Although the clinical significance of antigenic (rapid) testing is substantially overlapping with that of molecular assays, these techniques deserve a separate discussion. The sensitivity of validated antigen tests (there are now many kits available on the market, some of which fail to display satisfactory diagnostic performance) is reportedly lower compared with molecular testing [7]. In general, rapid antigen tests would allow to identify subjects with medium-to-high SARS-CoV-2 viral load, who incidentally are the most contagious and have a less favourable clinical progression. The tests based on SARS-CoV-2 antigen(s) detection can hence be considered a rapid screening technique, especially in circumstances when many tests would need to be rapidly carried out (e.g., in schools, workplaces, after long-distance trips from high-risk settings such as in airports, railway stations or national borders and so forth). A negative test result could permit to classify the subject as having a “low probability” (of infection and/or infectivity), whilst a positive test result must always be confirmed with RT-PCR, as summarized in Figure 1. Some recent studies have allowed to estimate that the use of antigen tests for screening purposes could allow to reduce the costs of diagnostics by more than 50%, also drastically reducing the time needed for a rule in or rule out [8]. Additional evidence is needed, however, to define the clinical impact of these tests on the secondary attack rate, especially from asymptomatic, pre-symptomatic or mildly symptomatic subjects with low viral load and/or non-viable virus shedding [9].

• _WHAT YOU SHOULD DO_:
According to the text passage on SARS-CoV-2 antigen testing, how must a positive rapid antigen test result always be handled?

• _DATA UNDER STUDY_:
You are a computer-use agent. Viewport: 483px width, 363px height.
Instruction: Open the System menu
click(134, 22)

==

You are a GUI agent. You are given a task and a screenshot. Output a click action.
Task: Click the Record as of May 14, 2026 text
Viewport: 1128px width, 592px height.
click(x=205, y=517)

• _REPLY TO THE TASK_:
It must always be confirmed with RT-PCR.